| WHAT TO DO |
Return each line of the items below that contains the word "icon", copying every such line in full.
--- BEGIN EXTRACTED MATERIAL ---
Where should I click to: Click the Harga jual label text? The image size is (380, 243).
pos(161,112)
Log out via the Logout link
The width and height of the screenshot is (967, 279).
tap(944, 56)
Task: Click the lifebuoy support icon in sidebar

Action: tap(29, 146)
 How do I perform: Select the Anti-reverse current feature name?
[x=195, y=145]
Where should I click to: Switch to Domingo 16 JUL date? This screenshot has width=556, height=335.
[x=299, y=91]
--- END EXTRACTED MATERIAL ---
--- BEGIN EXTRACTED MATERIAL ---
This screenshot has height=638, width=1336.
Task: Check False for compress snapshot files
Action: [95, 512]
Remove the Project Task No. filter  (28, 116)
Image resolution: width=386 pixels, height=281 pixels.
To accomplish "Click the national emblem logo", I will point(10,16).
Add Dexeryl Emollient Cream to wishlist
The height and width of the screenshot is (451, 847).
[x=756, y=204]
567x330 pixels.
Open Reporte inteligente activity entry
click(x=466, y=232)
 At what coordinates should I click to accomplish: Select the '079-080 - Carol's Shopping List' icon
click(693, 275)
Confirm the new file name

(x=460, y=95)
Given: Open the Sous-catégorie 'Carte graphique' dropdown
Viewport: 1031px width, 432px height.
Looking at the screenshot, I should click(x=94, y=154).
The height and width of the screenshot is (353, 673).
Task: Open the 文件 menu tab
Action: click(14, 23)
--- END EXTRACTED MATERIAL ---
| EXERCISE RESPONSE |
Task: Click the lifebuoy support icon in sidebar
 At what coordinates should I click to accomplish: Select the '079-080 - Carol's Shopping List' icon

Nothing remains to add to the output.